§ DESCRIPTION OF THE TASK:
This task calls for copying each line below that contains "Open".

§ PROVIDED RECORDS:
• • • •

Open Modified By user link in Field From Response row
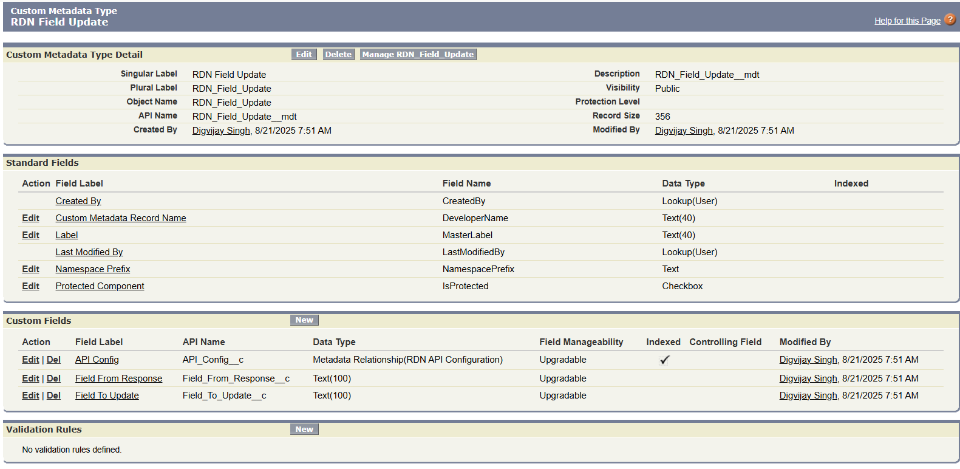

• • • •

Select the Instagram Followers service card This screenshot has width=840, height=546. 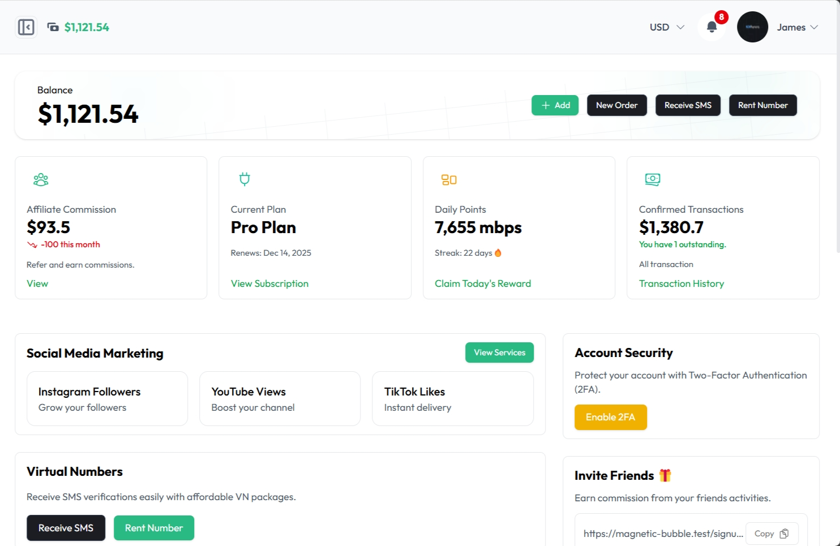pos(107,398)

• • • •

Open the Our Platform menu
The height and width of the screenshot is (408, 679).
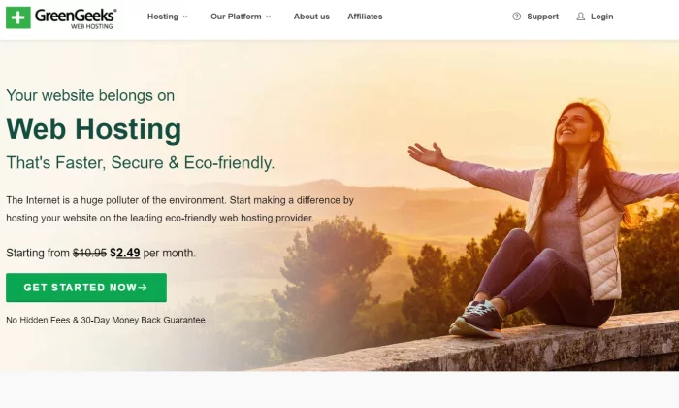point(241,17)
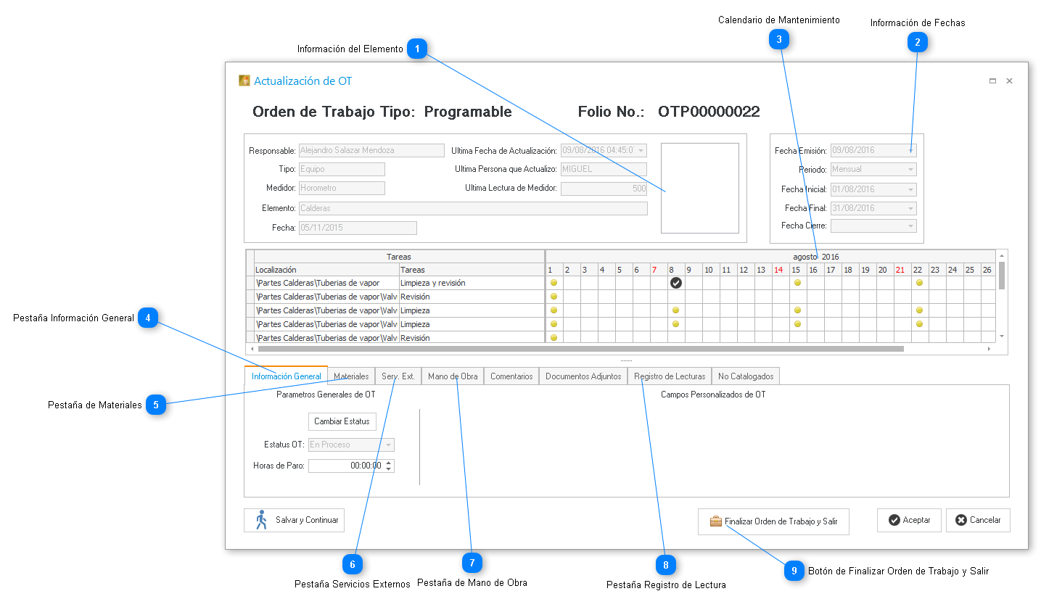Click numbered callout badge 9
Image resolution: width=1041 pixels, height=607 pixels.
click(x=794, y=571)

• • • •

§ TASK OUTPUT:
Open Modified By user link in Field From Response row
Open the Our Platform menu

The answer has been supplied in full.